Task list:
A: According to the excerpt about the reaction in China to EDG's world title, how many viewers watched the livestreamed final match on Bilibili?
B: Continue the excerpt about the reaction in China to EDG's world title, starting after its final sentence.

Despite the last-minute change of location and the inconvenient time of the final match — it kicked off at 8 p.m. Beijing time and wrapped up around 1 a.m. on Sunday — the livestreamed game drew a staggering 350 million viewers on Chinese video-sharing site Bilibili, which had exclusive broadcast rights. After EDG’s win, hashtags related to the news dominated Weibo’s trending topic list over the weekend, with the main one generating over 3.3 billion views as of today.

The eruption of joy was felt in the physical world, too. Dozens of videos posted on social media captured loud celebrations across China as large crowds of overjoyed fans flooded into the streets from viewing events at crowded bars. Confined to their dorms, some college students screamed at the top of their lungs when EDG clinched its first world title. Others went out for celebratory runs on the campus, with some carrying homemade flags adorned with EDG’s name and logo. 

The euphoric reactions were hardly a surprise, said John Oliverius — the founder and president of Verius Ventures, a business consultancy that publishes the China Esports Business News Digest, an English-language weekly newsletter covering the business of esports in China — given that “China has the largest fan base for LoL and by far the greatest cultural affinity for esports of any region.” 

Major state media like Chinese Central Television (CCTV) also wasted no time celebrating the triumph. In a news segment (in Chinese) on Monday, the state broadcaster announced the news to its millions of viewers. On Sunday, Xinhua News Agency, China’s most important state-owned newswire, congratulated EDG on its win in a video (in Chinese) posted to Weibo, which so far has accumulated nearly 7.8 million views.

In a stark contrast to the positive coverage of EDG, the Chinese government has been intensifying its push to eliminate children’s obsession with video games, as part of a broader effort to eliminate what it sees as “bad influences” in young people’s lives. In August, China tightened restrictions from 2019 aimed at addressing what the government said was a growing scourge of online game addiction among schoolchildren. Under the new rules, players under the age of 18 are barred from online gaming from Monday to Thursday, and limited to one hour a day on weekend and holiday evenings. 

“Adolescents are the future of the motherland, and protecting the physical and mental health of minors is related to the vital interests of the masses, and in cultivating newcomers in the era of national rejuvenation,” declared a government explanatory statement about the rules. And just days before the directive, Xinhua News Agency published a harshly worded article (in Chinese) bashing video games as “spiritual opium,” an allusion to past eras when addiction to the drug was widespread in China.

Provided material:
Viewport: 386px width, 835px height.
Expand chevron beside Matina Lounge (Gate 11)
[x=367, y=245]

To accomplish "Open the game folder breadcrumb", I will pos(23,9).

Outputs:
A: 350 million viewers

B:
Given the hostile environment for Chinese gamers, Oliverius said that he believed the news of EDG’s win offered “a moment of relief” for them when the future of esports in China is murkier than ever, as well as a source of “consolation” for some fans who were unable to attend the event in person as they originally planned.

Competitive gaming, or esports, is huge in China. In 2020, the world’s biggest video gaming market had an estimated 720 million gamers, or about half of the nation’s total population, and roughly 110 million of them were under the age of 18, according to a study by market researcher Niko Partners. Because professional players are typically discovered in their teens and have to spend hours practicing after school, the ubiquity of gaming in China, especially among teenagers, was once what made China an esports powerhouse with an estimated 5,000-plus teams. 

But the country might lose its competitive edge because of its clampdown on teen gaming, which will “potentially suppress the talent pool in China and choke the path to pro,” Oliverius said. The restrictions might also cost China some medals, since recognition is growing globally that competitive gaming is a legitimate sporting activity: In 2022, esports will debut as an official medal event at the Hangzhou Asian Games, and LoL is one of the eight video games that have been added in the program.

“At that point, will the authorities start creating some exceptions around esports to support it?” Oliverius asked. But for now, he added, “the idea that EDG may be part of the last generation of China’s dominance in pro LoL gaming makes this victory all the more profound.”